No one ever writes in a letter of recommendation "Ms. Gradstudent has a terrible temper/is a terminal kiss-ass/may have plagiarized a seminar paper/is borderline lazy/is remarkably selfish, even for an academic." But how many of our colleagues actually turn out that way? Enough of them to make you want as much informaition as you can get right at the beginning. So keep at it, in exactly the way you describe. Good applications will always have partisans, anyway. You've only got one vote in the end, girlfriend.
I come from a very good but very unorthodox graduate program that was only formed in 1996. This means that there aren't many grads who have paved the way for us, but I got exceedingly lucky because one of my colleagues here at XU also graduated from my program. I got two interviews when I was on the job market, and hired at the place where there was someone with a PhD from my grad institution. Coincidence? Definitely not.
Part of the problem here is that people like to think that the hiring process is a rational one. It is not.
Having sat on many hiring committees, I have seen all sorts of oddities. For instance, one job candidate was rejected because they described themselves as coming from 'The Commonwealth of Virginia', rather than just 'Virginia'. Although I argued against this, it was fatal to the candidate.
On the business of getting 'behind the mask' information on candidates, I actually think that this can be quite important, especially when compiling a short list. I always think of the hiring process as being more like an adoption than anything else. The question that is really being asked (although few people will admit it) is 'Could we live with this person for the rest of our careers?'
The business of sticking with the known programs is also an interesting one. I think that this can cause some good candidates to get overlooked. I always focus on the CV. If a person is an active researcher, then they are likely to have the necessary skills to keep publiching, make tenure etc.
This much being said, I also have quite a few deadwood, useless co-workers. What I find really worrying though is that it is often the deadwoods who end up on hiring committees, as other people are too busy doing real work. These people are also frequently the most vocal on these committees. I thus take it upon myself to try and counter-act these individuals, as they have a propensity to wish to short list weak candidates (often arguing that these are the candidates that we will realistically be able to hire).

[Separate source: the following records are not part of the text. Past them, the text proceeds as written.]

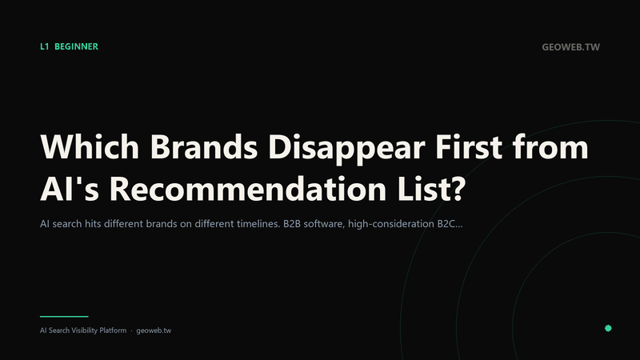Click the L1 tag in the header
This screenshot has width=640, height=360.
click(45, 46)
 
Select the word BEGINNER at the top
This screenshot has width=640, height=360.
click(76, 46)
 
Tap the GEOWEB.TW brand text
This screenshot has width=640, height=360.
click(570, 47)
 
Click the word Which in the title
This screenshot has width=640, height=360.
click(90, 146)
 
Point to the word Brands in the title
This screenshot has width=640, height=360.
click(204, 146)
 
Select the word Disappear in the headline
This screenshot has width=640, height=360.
click(346, 149)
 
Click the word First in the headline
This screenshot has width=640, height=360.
click(469, 146)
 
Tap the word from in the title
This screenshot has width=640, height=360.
click(550, 146)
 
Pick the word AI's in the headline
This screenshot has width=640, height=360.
click(70, 189)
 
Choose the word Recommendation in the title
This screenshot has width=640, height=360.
click(248, 189)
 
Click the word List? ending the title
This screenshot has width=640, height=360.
click(431, 189)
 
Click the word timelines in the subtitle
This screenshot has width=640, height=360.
click(258, 224)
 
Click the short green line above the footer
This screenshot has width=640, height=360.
click(64, 316)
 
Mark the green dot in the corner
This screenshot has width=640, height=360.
click(608, 328)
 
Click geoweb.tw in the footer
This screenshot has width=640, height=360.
click(154, 330)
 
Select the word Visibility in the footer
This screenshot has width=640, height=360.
click(85, 330)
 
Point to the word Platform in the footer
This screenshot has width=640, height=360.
click(113, 330)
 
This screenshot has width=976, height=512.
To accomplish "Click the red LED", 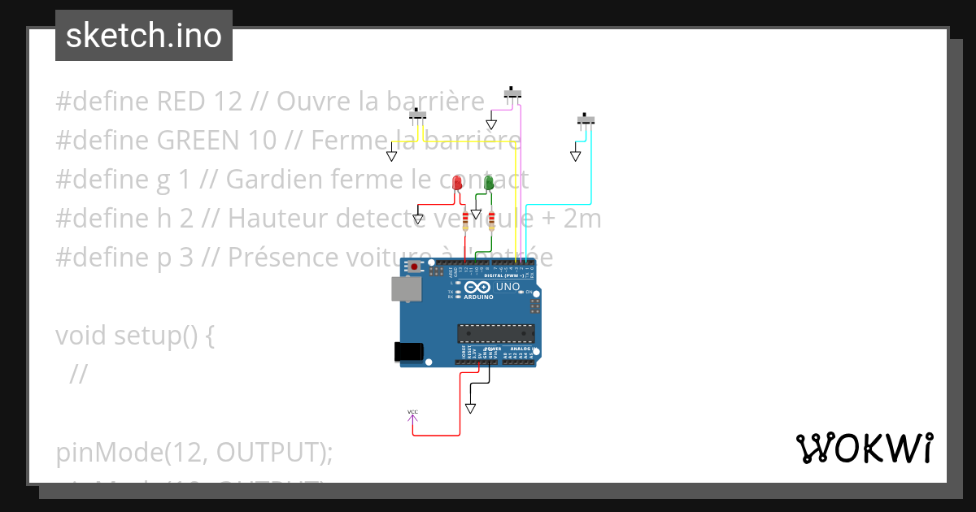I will pyautogui.click(x=457, y=183).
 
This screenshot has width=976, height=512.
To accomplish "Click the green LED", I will pyautogui.click(x=489, y=183).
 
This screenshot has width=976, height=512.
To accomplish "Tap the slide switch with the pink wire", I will pyautogui.click(x=512, y=93).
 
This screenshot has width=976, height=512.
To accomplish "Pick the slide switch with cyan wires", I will pyautogui.click(x=586, y=120).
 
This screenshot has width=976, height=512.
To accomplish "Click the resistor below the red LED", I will pyautogui.click(x=465, y=219).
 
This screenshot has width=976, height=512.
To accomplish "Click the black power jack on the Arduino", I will pyautogui.click(x=408, y=351).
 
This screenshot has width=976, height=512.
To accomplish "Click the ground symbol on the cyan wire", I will pyautogui.click(x=576, y=154).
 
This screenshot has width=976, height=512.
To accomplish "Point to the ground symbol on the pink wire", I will pyautogui.click(x=491, y=125).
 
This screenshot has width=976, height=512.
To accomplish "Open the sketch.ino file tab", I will pyautogui.click(x=143, y=36).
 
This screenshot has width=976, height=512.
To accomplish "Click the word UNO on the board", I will pyautogui.click(x=508, y=287).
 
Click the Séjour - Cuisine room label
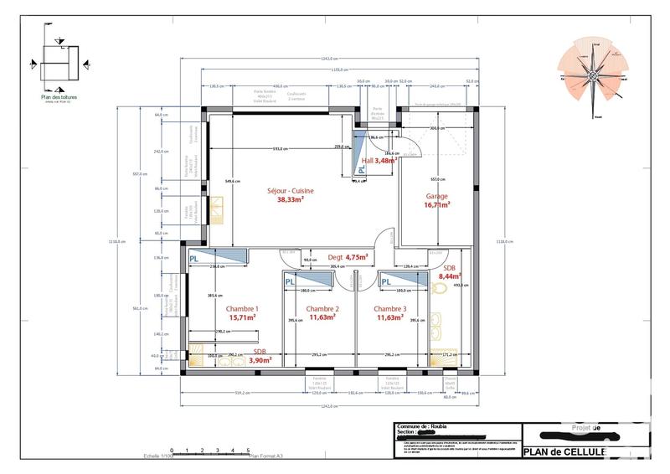click(x=286, y=191)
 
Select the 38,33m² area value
click(x=290, y=200)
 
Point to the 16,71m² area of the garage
click(x=437, y=204)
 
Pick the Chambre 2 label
click(x=322, y=309)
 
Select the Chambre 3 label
click(x=390, y=309)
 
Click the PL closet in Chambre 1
click(x=194, y=259)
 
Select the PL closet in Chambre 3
click(x=387, y=282)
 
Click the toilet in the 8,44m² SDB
click(x=439, y=288)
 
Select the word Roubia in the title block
click(x=441, y=426)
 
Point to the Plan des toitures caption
click(x=59, y=96)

The main point here though is to illustrate how the whole process is fundamentally irrational, despite the best efforts of all involved.
The CP
I totally had to laught when I saw your reference to NE MT State University. I know you just named Northeast Montana State University because it sounds like a place in bum fuck Egypt, but there is no such school. In fact, you'd be hard pressed to find a high school there. Northeast MT is, however, the home of the MT militia - a damned scarry place! That was a totally off-the-topic comment, but hey, it's my homestate; one I can be sort of proud of for booting out their idiot R senator!!